Exhaustion, jet-lag, and a late night at the space station made me miss a few talks I wanted to see, but they all conflicted anyway so I’m just going to watch the recordings on my long flight home on Sunday :) I made it to these talks:
- I feel like I somewhat still don’t understand this attack, despite having read tons about it – this probably has to do with not also reading more about TCP/IP design.
- The gist is that TCP connection window scaling reduces the effectiveness of the source port randomization, which was never a security feature anyway but intended for multiplexing…
- Also there was something about resource starvation by partially opening connections akin to SYN flooding.
- definitely wins the “cutest props” award for their demo of tiny robots (link to video!)
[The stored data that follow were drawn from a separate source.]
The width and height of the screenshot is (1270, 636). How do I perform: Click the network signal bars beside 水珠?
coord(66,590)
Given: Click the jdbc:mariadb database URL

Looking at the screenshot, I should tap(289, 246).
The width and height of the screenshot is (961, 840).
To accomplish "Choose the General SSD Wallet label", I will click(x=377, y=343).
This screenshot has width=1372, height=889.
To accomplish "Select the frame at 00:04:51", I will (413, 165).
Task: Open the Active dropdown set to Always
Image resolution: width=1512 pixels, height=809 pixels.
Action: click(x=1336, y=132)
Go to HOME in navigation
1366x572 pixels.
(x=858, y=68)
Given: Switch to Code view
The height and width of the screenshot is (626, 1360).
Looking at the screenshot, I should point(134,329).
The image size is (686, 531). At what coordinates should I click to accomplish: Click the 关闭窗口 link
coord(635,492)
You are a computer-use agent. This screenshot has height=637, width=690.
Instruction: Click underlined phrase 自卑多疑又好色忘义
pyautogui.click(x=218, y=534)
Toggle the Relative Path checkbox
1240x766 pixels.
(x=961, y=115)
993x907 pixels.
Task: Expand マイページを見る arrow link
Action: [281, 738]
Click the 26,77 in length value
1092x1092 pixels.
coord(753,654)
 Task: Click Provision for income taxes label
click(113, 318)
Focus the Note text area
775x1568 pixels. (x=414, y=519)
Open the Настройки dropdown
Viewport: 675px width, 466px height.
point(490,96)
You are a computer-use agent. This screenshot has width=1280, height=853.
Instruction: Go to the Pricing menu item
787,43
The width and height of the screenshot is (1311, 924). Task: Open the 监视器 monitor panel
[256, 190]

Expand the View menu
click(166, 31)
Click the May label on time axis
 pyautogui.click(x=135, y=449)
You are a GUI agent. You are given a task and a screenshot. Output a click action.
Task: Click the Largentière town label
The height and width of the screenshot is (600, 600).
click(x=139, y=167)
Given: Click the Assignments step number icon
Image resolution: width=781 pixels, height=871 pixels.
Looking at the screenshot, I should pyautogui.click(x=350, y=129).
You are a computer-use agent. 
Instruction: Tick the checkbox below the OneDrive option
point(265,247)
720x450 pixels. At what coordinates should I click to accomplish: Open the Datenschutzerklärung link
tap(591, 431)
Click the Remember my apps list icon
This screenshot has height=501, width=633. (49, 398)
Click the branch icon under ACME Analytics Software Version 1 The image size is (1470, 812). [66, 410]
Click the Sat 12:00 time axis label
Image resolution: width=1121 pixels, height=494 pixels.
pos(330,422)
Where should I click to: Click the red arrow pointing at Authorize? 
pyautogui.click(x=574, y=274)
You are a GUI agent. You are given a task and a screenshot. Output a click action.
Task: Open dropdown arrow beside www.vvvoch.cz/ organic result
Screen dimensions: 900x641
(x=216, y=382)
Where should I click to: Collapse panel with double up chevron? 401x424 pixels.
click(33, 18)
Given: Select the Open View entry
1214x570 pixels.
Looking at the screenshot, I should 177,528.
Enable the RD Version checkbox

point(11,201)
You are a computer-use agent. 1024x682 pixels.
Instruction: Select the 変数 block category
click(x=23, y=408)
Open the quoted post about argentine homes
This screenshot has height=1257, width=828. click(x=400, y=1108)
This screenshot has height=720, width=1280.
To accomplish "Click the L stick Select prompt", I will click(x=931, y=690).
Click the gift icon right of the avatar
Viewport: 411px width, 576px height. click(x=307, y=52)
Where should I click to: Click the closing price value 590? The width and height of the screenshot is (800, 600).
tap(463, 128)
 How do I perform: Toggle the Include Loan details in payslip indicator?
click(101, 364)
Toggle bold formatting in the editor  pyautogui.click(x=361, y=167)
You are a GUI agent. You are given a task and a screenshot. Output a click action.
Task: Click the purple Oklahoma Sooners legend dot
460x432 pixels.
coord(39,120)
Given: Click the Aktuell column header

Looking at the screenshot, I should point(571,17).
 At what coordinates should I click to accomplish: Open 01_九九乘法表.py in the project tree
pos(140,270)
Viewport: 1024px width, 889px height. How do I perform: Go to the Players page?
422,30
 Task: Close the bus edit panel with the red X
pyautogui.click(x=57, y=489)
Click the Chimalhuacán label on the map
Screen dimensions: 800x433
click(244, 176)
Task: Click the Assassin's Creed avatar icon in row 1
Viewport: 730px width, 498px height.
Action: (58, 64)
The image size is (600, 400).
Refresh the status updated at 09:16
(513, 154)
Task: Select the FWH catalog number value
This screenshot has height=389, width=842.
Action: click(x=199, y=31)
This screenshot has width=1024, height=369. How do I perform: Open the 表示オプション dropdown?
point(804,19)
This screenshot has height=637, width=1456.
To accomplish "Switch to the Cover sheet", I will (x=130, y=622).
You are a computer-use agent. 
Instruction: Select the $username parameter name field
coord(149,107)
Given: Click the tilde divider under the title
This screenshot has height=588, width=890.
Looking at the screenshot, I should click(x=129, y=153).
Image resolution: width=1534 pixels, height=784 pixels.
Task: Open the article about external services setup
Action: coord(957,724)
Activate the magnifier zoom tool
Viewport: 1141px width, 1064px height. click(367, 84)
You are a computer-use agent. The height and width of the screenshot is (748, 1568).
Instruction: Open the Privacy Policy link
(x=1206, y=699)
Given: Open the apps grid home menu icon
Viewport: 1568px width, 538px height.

- the robots they built can be made for about €15 in quantities of 25+ using off-the-shelf parts exclusively except for the tiny wheels which they stamped out of rubber
- the plans are GPLv3 and CC (yay!)
- the “wheels” are driven by cellphone vibration motors with the weights replaced by rubber wheels
- they re-program eachother’s firmware on the fly and indicate their firmware status as well as other conditions via multi-colour LED’s
- lots and lots more info at their site if you are interested: http://warrantyvoidifremoved.com/formica
Banking Malware 101, or, Stuff I Found On My Sister’s Dead Laptop And Now She Has A Mac
- in all seriousness, I found three of the mentioned malware families on the hard drive of my sister’s dead machine, and she now has a Mac.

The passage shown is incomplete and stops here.